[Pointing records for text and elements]
"""

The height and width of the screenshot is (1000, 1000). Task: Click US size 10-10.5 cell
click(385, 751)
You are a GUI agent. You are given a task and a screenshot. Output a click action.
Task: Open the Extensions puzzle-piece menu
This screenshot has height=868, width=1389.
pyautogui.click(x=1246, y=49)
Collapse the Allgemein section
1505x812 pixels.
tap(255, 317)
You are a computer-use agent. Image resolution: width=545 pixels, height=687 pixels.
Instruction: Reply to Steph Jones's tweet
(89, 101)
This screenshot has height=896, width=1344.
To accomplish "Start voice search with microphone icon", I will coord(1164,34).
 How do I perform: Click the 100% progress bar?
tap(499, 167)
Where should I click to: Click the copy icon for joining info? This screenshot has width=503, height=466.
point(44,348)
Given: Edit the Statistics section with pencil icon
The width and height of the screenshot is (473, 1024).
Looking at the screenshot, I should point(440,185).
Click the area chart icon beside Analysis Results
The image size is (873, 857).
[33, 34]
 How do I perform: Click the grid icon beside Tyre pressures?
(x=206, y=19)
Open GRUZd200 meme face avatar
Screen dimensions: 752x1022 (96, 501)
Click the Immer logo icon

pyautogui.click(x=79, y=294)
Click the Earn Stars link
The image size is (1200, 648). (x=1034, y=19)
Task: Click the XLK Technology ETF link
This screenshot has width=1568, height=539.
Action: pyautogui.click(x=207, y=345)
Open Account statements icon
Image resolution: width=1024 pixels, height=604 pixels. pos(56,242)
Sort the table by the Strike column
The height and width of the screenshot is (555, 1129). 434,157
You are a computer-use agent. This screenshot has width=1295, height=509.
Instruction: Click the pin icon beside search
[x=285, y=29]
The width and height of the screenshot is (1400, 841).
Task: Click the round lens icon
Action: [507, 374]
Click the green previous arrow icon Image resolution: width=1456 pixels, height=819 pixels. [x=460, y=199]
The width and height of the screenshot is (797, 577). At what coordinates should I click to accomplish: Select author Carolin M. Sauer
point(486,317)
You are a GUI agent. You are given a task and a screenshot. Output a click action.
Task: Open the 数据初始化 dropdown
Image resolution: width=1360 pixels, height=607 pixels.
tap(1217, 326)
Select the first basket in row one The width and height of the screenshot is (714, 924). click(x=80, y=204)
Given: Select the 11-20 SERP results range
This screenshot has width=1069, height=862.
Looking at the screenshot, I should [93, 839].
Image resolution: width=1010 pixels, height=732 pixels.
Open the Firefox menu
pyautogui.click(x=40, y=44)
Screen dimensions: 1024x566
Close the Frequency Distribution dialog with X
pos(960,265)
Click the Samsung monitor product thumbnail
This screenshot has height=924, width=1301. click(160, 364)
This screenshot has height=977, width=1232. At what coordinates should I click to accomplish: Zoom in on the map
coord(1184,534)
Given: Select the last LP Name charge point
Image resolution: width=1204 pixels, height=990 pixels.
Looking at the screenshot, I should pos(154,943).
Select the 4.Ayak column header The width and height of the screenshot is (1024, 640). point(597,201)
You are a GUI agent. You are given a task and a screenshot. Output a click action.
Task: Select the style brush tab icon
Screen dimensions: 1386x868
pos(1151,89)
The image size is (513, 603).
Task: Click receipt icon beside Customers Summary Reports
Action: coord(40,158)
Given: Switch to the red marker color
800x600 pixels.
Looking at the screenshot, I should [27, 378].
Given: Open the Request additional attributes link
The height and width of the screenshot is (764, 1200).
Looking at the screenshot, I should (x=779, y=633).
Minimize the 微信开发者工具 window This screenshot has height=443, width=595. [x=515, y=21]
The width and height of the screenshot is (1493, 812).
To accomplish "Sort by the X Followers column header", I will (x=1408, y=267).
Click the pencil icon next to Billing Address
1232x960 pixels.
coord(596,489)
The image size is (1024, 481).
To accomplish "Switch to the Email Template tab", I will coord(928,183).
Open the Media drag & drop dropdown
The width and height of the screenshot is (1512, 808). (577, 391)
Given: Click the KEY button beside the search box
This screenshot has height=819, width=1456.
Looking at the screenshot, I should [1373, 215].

"""

__WRITTEN TASK__
Write out the lines above again, copying each one without any change.

__FULL ANSWER__
The height and width of the screenshot is (1000, 1000). Task: Click US size 10-10.5 cell
click(385, 751)
You are a GUI agent. You are given a task and a screenshot. Output a click action.
Task: Open the Extensions puzzle-piece menu
This screenshot has height=868, width=1389.
pyautogui.click(x=1246, y=49)
Collapse the Allgemein section
1505x812 pixels.
tap(255, 317)
You are a computer-use agent. Image resolution: width=545 pixels, height=687 pixels.
Instruction: Reply to Steph Jones's tweet
(89, 101)
This screenshot has height=896, width=1344.
To accomplish "Start voice search with microphone icon", I will coord(1164,34).
 How do I perform: Click the 100% progress bar?
tap(499, 167)
Where should I click to: Click the copy icon for joining info? This screenshot has width=503, height=466.
point(44,348)
Given: Edit the Statistics section with pencil icon
The width and height of the screenshot is (473, 1024).
Looking at the screenshot, I should point(440,185).
Click the area chart icon beside Analysis Results
The image size is (873, 857).
[33, 34]
 How do I perform: Click the grid icon beside Tyre pressures?
(x=206, y=19)
Open GRUZd200 meme face avatar
Screen dimensions: 752x1022 (96, 501)
Click the Immer logo icon

pyautogui.click(x=79, y=294)
Click the Earn Stars link
The image size is (1200, 648). (x=1034, y=19)
Task: Click the XLK Technology ETF link
This screenshot has width=1568, height=539.
Action: pyautogui.click(x=207, y=345)
Open Account statements icon
Image resolution: width=1024 pixels, height=604 pixels. pos(56,242)
Sort the table by the Strike column
The height and width of the screenshot is (555, 1129). 434,157
You are a computer-use agent. This screenshot has width=1295, height=509.
Instruction: Click the pin icon beside search
[x=285, y=29]
The width and height of the screenshot is (1400, 841).
Task: Click the round lens icon
Action: [507, 374]
Click the green previous arrow icon Image resolution: width=1456 pixels, height=819 pixels. [x=460, y=199]
The width and height of the screenshot is (797, 577). At what coordinates should I click to accomplish: Select author Carolin M. Sauer
point(486,317)
You are a GUI agent. You are given a task and a screenshot. Output a click action.
Task: Open the 数据初始化 dropdown
Image resolution: width=1360 pixels, height=607 pixels.
tap(1217, 326)
Select the first basket in row one The width and height of the screenshot is (714, 924). click(x=80, y=204)
Given: Select the 11-20 SERP results range
This screenshot has width=1069, height=862.
Looking at the screenshot, I should [93, 839].
Image resolution: width=1010 pixels, height=732 pixels.
Open the Firefox menu
pyautogui.click(x=40, y=44)
Screen dimensions: 1024x566
Close the Frequency Distribution dialog with X
pos(960,265)
Click the Samsung monitor product thumbnail
This screenshot has height=924, width=1301. click(160, 364)
This screenshot has height=977, width=1232. At what coordinates should I click to accomplish: Zoom in on the map
coord(1184,534)
Given: Select the last LP Name charge point
Image resolution: width=1204 pixels, height=990 pixels.
Looking at the screenshot, I should pos(154,943).
Select the 4.Ayak column header The width and height of the screenshot is (1024, 640). point(597,201)
You are a GUI agent. You are given a task and a screenshot. Output a click action.
Task: Select the style brush tab icon
Screen dimensions: 1386x868
pos(1151,89)
The image size is (513, 603).
Task: Click receipt icon beside Customers Summary Reports
Action: coord(40,158)
Given: Switch to the red marker color
800x600 pixels.
Looking at the screenshot, I should [27, 378].
Given: Open the Request additional attributes link
The height and width of the screenshot is (764, 1200).
Looking at the screenshot, I should (x=779, y=633).
Minimize the 微信开发者工具 window This screenshot has height=443, width=595. [x=515, y=21]
The width and height of the screenshot is (1493, 812).
To accomplish "Sort by the X Followers column header", I will (x=1408, y=267).
Click the pencil icon next to Billing Address
1232x960 pixels.
coord(596,489)
The image size is (1024, 481).
To accomplish "Switch to the Email Template tab", I will coord(928,183).
Open the Media drag & drop dropdown
The width and height of the screenshot is (1512, 808). (577, 391)
Given: Click the KEY button beside the search box
This screenshot has height=819, width=1456.
Looking at the screenshot, I should [1373, 215].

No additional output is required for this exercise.